The evolution of the web3
Federa highlighted that around 12% of US citizens own some form of crypto asset in 2022, while a similar percentage had access to the internet in 1995. Looking at the parallels it is clear to see that we are truly ‘still early’ in crypto.
A new paradigm is being developed as Federa remarked during his talk and it’s fair to say that terms such as NFT and DAO are not “sticky” terms that are expected to have long-term staying power. The lexicon within web3 is certainly an obstacle to mainstream adoption and hearing a Head of Communication for a blockchain such as Solana admit this is extremely encouraging.
The removal of technological and linguistic gatekeeping within crypto can only help onboard new users. Often the crypto community forgets how small it is and that bringing new users into the space is integral to its success.
Federa continued to explore gaming, DeFi, and NFTs on Solana. Federa commented that web3 is now building “games that are actually fun for the sake of the game” rather than focusing solely on financial incentives. This evolution is at the core of Polkastarter Gaming’s Gam3 Awards being held in December with 13 categories across multiple blockchains. Only games that put gaming first are being considered for the awards.
The future of web3
Federa then invited Solana Foundation Labs Co-Founder and CEO, Anatoly Yakovenko to the stage to discuss the future of Solana. Speaking about the use case of web3, Yakovenko began speaking about the difference between digital ownership in web2 versus web3.
“It’s not true digital ownership” when you purchase movies and other digital assets from Amazon or Apple, it is merely a “rental.”
Yakovenko described the Solana mobile phone payment experience as an “ApplePay-like experience.” He went on to state that “every mobile phone should act as a hardware wallet.” However, Yakovenko did recommend still owning a dedicated hardware wallet for cold storage.
The talk then moved on to a conversation on the growth of the Solana network and the wrestling match with the “trilemma bear.” Yakovenko stated that the growth of Solana has been done entirely “without cheating” and that the Solana Foundation has never asked anyone to turn off validators or shut down the chain.
Other blockchains “cannot do more than one thing at once” which causes competition that simply drives up fees according to Yakovenko. Solana, however, is able to do multiple things at once which gives it an edge over other chains.
Hard problems in Solana
Yakovenko stated that it has always been the intention that “Solana should be as composable as Linux” as he discussed different programming languages that are supported by Solana. Solving The Trilemma “is going to be a challenge for everybody in crypto including us.” However, Yakovenko referred to the improvement and use of better hardware as a route to finding the solution.

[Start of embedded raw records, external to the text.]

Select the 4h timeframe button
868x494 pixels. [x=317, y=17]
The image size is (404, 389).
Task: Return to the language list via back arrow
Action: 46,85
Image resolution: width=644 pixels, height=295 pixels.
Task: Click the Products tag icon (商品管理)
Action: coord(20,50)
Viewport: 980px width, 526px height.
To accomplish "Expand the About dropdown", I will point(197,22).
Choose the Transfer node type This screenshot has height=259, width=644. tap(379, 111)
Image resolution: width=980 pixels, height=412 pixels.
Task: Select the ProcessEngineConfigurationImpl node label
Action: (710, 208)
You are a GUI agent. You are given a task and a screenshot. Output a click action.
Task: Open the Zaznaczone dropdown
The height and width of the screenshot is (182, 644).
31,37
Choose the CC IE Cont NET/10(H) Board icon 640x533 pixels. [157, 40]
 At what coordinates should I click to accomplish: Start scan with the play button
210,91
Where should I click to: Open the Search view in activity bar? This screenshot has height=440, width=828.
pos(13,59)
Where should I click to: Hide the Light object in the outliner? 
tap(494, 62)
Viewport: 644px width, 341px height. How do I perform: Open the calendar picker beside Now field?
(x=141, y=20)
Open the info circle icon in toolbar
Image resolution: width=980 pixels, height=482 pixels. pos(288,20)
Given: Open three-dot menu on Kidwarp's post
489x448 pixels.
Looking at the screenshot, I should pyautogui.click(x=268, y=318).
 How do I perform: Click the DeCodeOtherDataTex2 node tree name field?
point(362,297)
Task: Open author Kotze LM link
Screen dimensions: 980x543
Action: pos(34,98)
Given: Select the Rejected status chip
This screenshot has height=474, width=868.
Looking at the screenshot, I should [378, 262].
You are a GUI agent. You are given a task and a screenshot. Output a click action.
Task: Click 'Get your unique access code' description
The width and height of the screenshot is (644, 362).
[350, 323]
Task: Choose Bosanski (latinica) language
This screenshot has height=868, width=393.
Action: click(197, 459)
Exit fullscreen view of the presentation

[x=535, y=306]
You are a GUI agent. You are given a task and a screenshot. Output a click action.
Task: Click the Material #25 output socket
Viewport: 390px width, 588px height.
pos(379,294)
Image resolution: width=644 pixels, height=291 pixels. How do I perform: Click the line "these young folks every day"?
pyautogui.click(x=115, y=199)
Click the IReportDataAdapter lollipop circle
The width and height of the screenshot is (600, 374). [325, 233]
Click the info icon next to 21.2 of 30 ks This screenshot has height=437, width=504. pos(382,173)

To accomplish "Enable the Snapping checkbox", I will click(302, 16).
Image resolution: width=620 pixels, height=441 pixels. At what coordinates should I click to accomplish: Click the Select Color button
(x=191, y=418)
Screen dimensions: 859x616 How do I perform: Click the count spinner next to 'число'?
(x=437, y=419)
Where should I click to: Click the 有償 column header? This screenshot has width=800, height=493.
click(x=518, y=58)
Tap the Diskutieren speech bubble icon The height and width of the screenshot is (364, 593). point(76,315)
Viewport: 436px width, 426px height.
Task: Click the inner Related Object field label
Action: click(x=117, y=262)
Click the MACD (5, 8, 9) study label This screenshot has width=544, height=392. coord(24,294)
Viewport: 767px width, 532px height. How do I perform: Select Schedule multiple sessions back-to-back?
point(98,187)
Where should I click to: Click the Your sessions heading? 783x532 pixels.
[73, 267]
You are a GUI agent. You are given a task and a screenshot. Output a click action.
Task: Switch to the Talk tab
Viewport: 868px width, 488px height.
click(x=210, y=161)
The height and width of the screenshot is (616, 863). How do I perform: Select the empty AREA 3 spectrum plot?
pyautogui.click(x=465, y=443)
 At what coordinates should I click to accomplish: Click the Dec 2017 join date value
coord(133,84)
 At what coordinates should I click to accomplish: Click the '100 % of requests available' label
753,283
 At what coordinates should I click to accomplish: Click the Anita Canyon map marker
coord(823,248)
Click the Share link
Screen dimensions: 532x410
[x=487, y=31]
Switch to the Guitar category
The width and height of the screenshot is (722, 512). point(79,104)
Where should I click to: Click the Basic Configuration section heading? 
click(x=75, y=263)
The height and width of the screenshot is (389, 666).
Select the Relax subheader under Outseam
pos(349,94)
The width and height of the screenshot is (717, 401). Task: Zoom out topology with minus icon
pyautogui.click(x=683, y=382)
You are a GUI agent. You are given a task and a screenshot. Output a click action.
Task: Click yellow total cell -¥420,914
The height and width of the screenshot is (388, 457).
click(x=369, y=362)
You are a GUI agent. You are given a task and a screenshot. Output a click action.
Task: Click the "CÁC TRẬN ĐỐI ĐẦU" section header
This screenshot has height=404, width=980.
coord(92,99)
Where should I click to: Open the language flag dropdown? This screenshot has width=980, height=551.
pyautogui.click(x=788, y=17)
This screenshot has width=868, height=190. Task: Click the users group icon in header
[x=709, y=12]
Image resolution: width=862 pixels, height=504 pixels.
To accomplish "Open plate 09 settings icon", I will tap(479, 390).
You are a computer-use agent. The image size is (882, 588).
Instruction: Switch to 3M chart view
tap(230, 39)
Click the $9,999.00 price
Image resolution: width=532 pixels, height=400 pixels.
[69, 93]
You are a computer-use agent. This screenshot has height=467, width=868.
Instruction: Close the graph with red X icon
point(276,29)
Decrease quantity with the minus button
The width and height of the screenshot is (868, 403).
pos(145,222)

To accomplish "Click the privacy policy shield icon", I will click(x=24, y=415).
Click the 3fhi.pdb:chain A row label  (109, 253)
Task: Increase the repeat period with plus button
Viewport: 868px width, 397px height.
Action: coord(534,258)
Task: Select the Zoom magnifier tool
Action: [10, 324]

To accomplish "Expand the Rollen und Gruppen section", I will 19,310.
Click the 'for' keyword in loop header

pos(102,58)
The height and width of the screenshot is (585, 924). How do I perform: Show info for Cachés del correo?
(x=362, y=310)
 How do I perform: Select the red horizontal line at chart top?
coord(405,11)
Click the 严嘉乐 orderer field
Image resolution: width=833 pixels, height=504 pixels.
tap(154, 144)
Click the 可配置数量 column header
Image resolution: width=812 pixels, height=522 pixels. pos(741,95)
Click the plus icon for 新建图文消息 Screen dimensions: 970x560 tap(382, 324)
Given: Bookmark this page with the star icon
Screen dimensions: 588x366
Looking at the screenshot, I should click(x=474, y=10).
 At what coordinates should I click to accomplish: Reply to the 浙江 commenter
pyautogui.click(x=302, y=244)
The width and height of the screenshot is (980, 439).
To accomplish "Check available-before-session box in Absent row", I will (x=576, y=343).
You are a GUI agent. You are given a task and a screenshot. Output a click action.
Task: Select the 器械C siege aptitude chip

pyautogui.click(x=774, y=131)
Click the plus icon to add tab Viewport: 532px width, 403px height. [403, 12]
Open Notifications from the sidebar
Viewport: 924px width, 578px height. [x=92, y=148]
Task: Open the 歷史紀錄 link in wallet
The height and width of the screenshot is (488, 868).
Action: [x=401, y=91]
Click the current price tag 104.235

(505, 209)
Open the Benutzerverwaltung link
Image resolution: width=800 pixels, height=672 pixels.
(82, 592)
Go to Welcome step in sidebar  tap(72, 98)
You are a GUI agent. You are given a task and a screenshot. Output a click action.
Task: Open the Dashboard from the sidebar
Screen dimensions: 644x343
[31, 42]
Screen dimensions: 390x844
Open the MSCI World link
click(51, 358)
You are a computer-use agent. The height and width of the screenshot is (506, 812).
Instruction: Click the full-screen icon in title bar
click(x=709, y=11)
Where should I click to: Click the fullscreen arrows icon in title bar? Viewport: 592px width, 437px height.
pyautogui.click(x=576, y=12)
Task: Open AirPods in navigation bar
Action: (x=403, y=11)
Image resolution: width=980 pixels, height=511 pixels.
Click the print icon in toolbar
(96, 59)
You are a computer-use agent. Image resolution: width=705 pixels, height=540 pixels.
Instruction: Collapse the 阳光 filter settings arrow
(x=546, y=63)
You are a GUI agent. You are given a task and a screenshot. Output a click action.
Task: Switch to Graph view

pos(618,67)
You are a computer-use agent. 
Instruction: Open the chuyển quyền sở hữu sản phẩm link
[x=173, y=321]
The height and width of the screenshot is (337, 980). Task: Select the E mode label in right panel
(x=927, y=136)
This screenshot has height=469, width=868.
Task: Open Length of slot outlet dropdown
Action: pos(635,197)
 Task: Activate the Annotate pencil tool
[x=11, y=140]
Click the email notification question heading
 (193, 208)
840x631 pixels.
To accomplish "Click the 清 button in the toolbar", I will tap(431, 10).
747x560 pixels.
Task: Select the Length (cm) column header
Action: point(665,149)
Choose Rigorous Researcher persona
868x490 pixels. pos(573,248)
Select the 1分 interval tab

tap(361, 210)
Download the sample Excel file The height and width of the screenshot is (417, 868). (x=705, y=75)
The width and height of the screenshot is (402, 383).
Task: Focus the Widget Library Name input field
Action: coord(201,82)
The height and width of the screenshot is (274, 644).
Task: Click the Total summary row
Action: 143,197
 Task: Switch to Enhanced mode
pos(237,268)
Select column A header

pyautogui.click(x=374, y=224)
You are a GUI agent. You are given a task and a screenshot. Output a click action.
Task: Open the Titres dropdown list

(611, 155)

The list of “hard problems being solved now on Solana” included;
- Deterministic turbine
- Zero copy runtime
- Replay optimizations
- Tx scheduling
- Seed Vaults
- Increasing validator numbers
- Automated audits
Further, Yakovenko showcased his deep technical knowledge as he dove into core advancements in cryptographic technology hailing progress by Linux developers to create new technology that can improve blockchain.
The ability of artificial intelligence to write “machine code with strong types” is something that Yakovenko is extremely excited about coming to Solana. Yakovenko referred to this new technology as “basically science fiction when I was studying computer science.”
The need for an increase in “light clients” was also raised by Yakovenko as “you’re not going to get a billion users running full nodes.” The Solana Labs CEO remarked that light clients can reach the required number of validators for mass adoption. In reference to the number of light clients that will be needed on Solana in the future, he commented “it’s going to have to be 20,000 if not 200,000.”
Competing with web2
Yakovenko argued that “when you look at web2 traffic it’s not uniform” you see big spikes in traffic and you need to average the work over a period of time. Using blockchain, and specifically the Solana network, “you can have actual program execution run a full epoch behind fork choice.”
“The soul of Solana is based on creating a historical record of the world… We want to reduce latencies between the users and the network.”
In order for Solana to compete with web2 Yakovenko believes that it needs to reduce latency for the user to around 50ms. He argued that there is “nothing stopping us” other than a bunch of work.
In conclusion, Yakovenko disclosed that the goal is to achieve “consensus at the speed of light” through increasing network participation and the number of validators around the world.